[Dataset items]
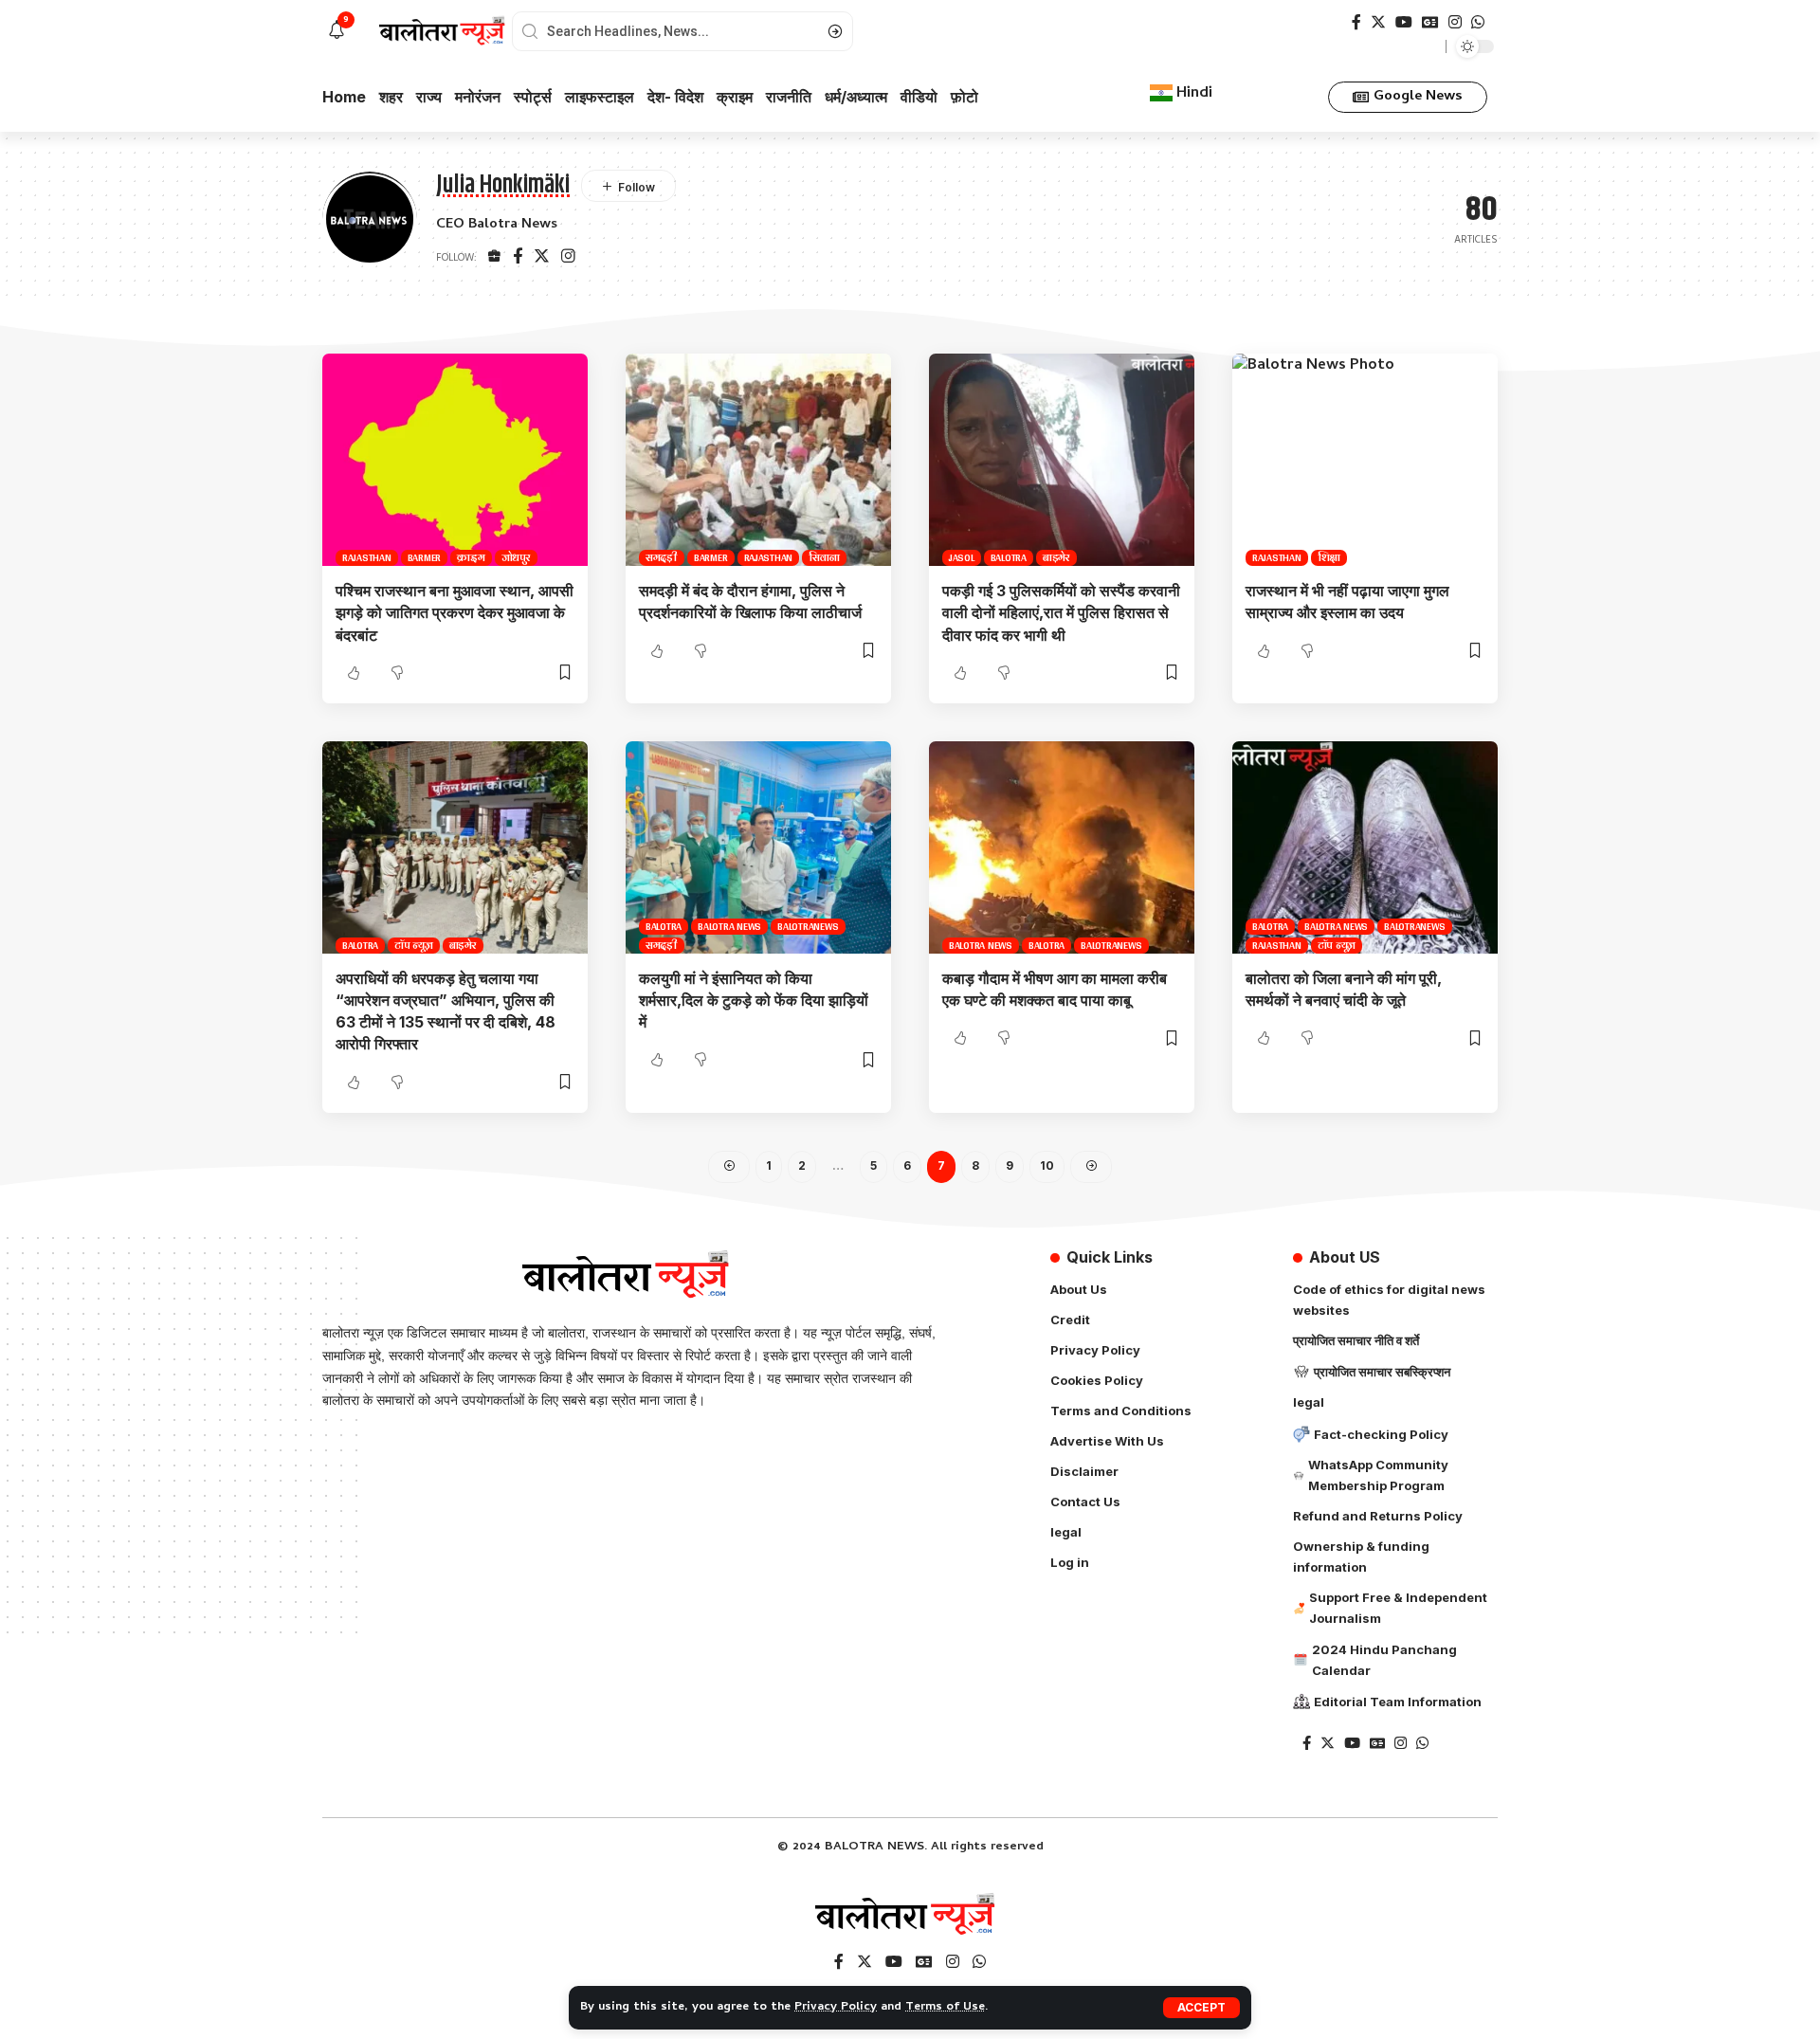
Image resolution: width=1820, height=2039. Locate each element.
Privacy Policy (835, 2007)
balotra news (729, 927)
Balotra (1009, 558)
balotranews (807, 927)
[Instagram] (1455, 22)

WHAT YOU ARE ASKED TO DO ▸ Output the line containing "Privacy Policy (835, 2007)" and all lines after it to the end of the records, exactly as given.

YOUR SOLUTION ▸
Privacy Policy (835, 2007)
balotra news (729, 927)
Balotra (1009, 558)
balotranews (807, 927)
[Instagram] (1455, 22)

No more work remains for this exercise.